Doctors preparing for surgery

Medical Malpractice

What is and What Isn’t Medical Malpractice? Should I Speak with a Malpractice Attorney?

People place a tremendous amount of trust and reliance on doctors, nurses, and other medical professionals. When medical professionals fail to act with a reasonable degree of competence and care, their patients may suffer serious or fatal injuries. Medical malpractice is an unfortunate, but pervasive fact of life.

There are important things to know about medical malpractice though. It’s typically a more complicated subject than most people realize, and isn’t as simple as proving “something went wrong.” Medical procedures have known complications, many of which can occur even when the doctor renders appropriate care. The key element that transforms an ordinary complication into malpractice is “negligence.” To be malpractice, the doctor or practitioner must have rendered the medical care in a careless manner, in a manner which “deviated” from accepted, normal standards of care. The law does not require that the doctor have capabilities equal to the most accomplished in his field, but does require that he follow accepted means and methods of treating the medical condition at issue.

It is the patient’s burden of proof at trial to demonstrate that the doctor departed from accepted standards of care and to prove that the departure caused damage to the patient or in some way made the patient’s condition worse.

If you or a loved one has been injured due to the negligence of a doctor, nurse, or other medical professional, then you have a right to be fairly compensated for your injuries. This is when retaining an experienced medical malpractice attorney becomes important. A typical case investigation usually includes obtaining the medical records, a review of the records by your attorney and in-house background experts, and then having the records reviewed by well-qualified physician experts who practice in the medical specialty at issue.
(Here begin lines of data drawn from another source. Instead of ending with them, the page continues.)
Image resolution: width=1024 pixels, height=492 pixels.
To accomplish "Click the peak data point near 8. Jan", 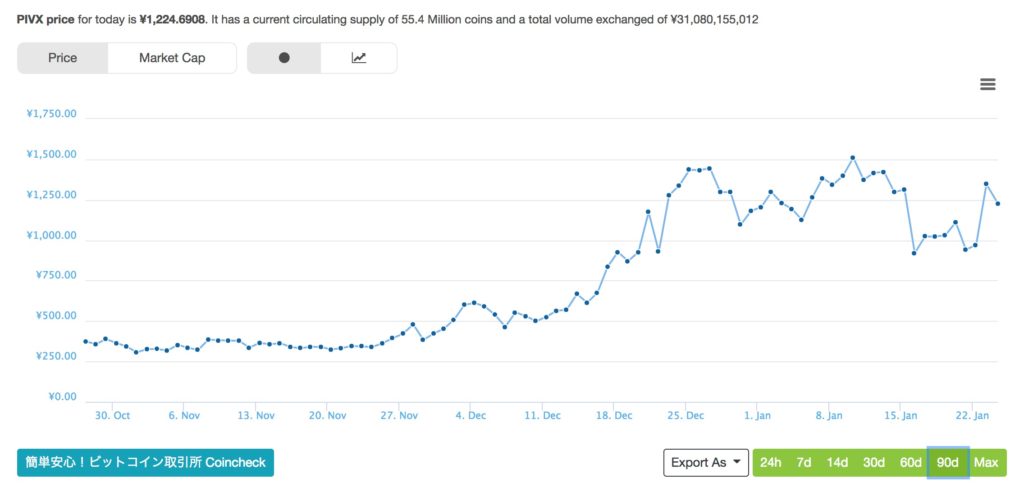I will [x=853, y=158].
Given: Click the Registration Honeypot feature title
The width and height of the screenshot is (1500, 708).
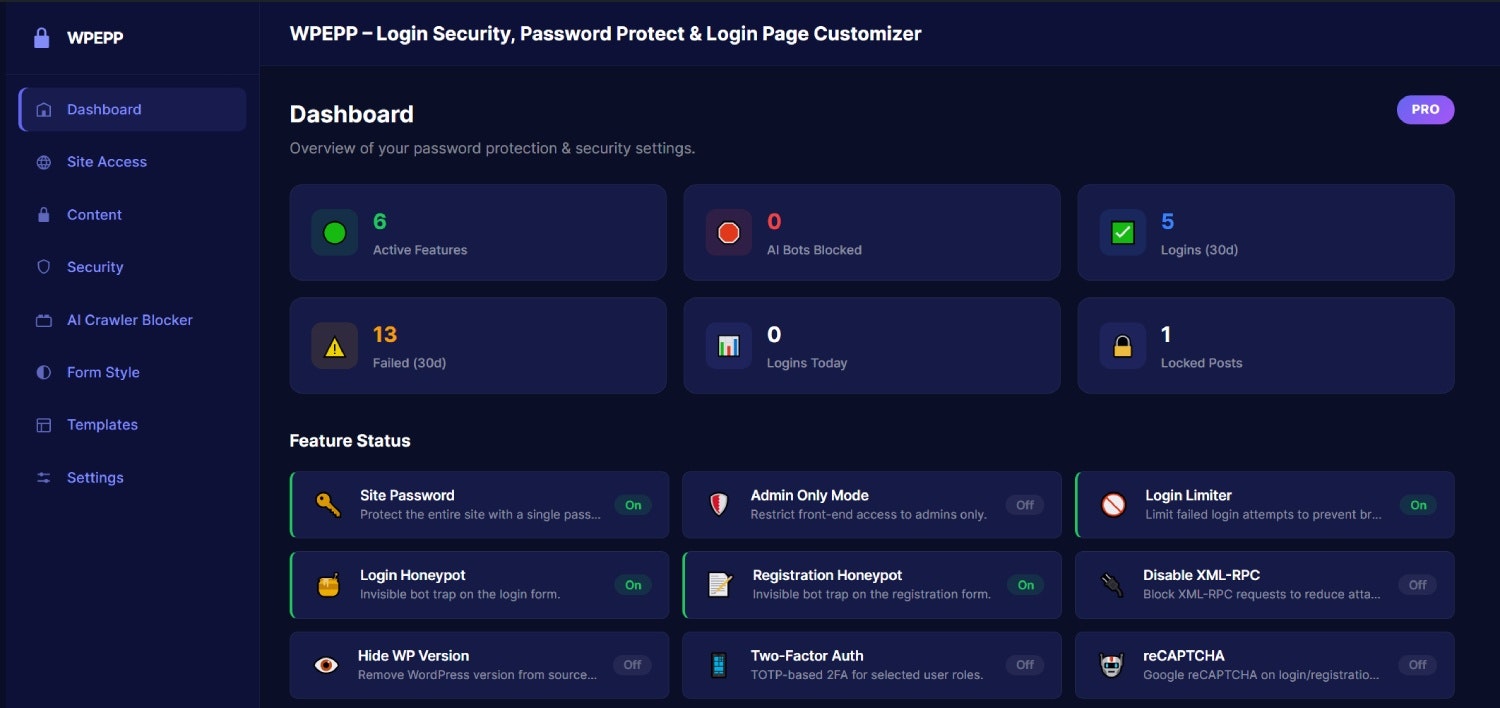Looking at the screenshot, I should [827, 575].
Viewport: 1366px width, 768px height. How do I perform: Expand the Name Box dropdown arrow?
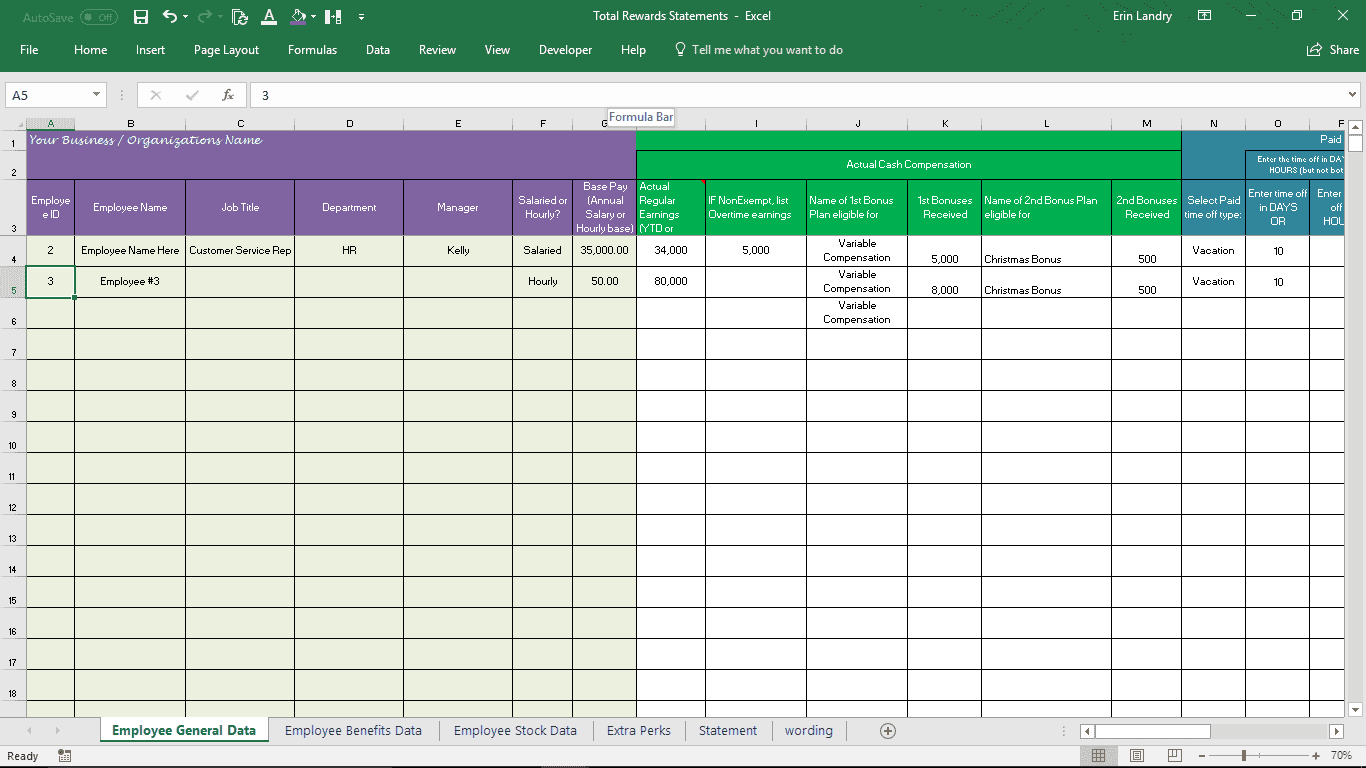point(97,95)
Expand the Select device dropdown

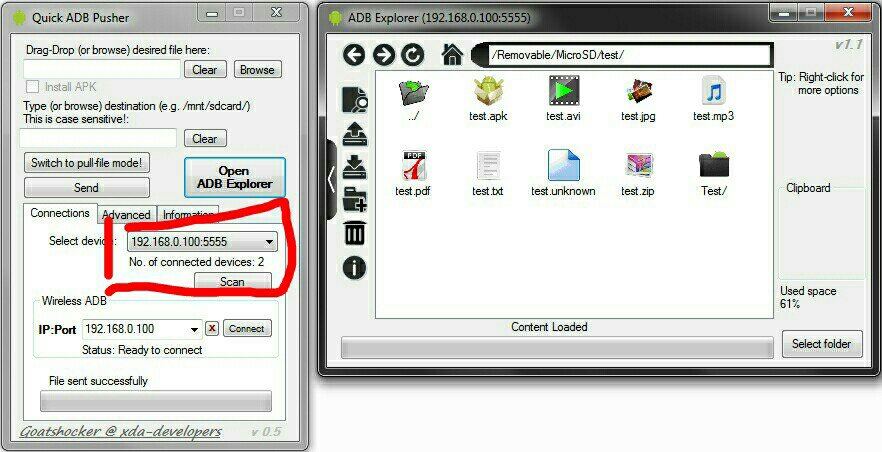pos(270,242)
A properly experienced medical malpractice attorney will be able to look at your particular situation and give you a professional opinion as to whether or not something is, in fact, a viable medical malpractice case.

Contact us at RGLZ Personal Injury Law, and we’ll go over the details of your situation, free of charge. Malpractice can be a complicated subject, but thankfully, we have decades of experience handling some of the most complex malpractice cases out there.

We represent clients throughout New York in a wide range of medical malpractice claims, including:

  • Nurse and physician errors
  • Surgical errors
  • Hospital negligence
  • Emergency room negligence
  • Medication errors
  • Birth delivery errors
  • Failure to diagnose
  • Anesthesiologist errors

We handle medical malpractice cases on a contingency fee basis, so we charge no fees unless we recover compensation for you.

We’re a Different Kind of Law Firm. We are Family who can Get You to a Better Place.

At RGLZ, we are committed to helping people who have been injured due to the negligence of medical professionals in New York and throughout Suffolk and Nassau counties on Long Island.

When we choose to take a case, that case becomes our mission.

Contact Us

To schedule a free consultation with one of our Suffolk County medical malpractice lawyers, call 800-734-9445. We promise one of our attorneys will speak with you about your case. It’s a promise we make to put the “personal” back into personal injury law.

FAQs

What Constitutes Medical Malpractice?

Medical malpractice is simply professional negligence, or carelessness on the part of a doctor, nurse or hospital. It requires proof of a departure from accepted standards of medical care. It is not simply the happening of a complication. Complications can and do happen even without any medical negligence. Malpractice is injury which occurs because a health professional failed to act when the professional should have acted, or acted in a careless way. Additionally, the careless act or omission must be shown to have been the cause of an injury or worsening of the patient’s condition.

How do I know if I have a Medical Malpractice Case?

Unlike some more “cut and dry” personal injury matters where the injury or negligence may be obvious, medical malpractice cases can be more complicated. Often the patient is not even aware their complication was caused by medical malpractice until a later-treating doctor or nurse raises their suspicions. Medical malpractice attorneys basically have the dual job of being an attorney and studying medicine for a living. The best way to know if you have a case or not is to speak with an experienced medical malpractice attorney who can help distinguish between ordinary, but dreaded, complications which are not malpractice, and negligence, which constitutes malpractice.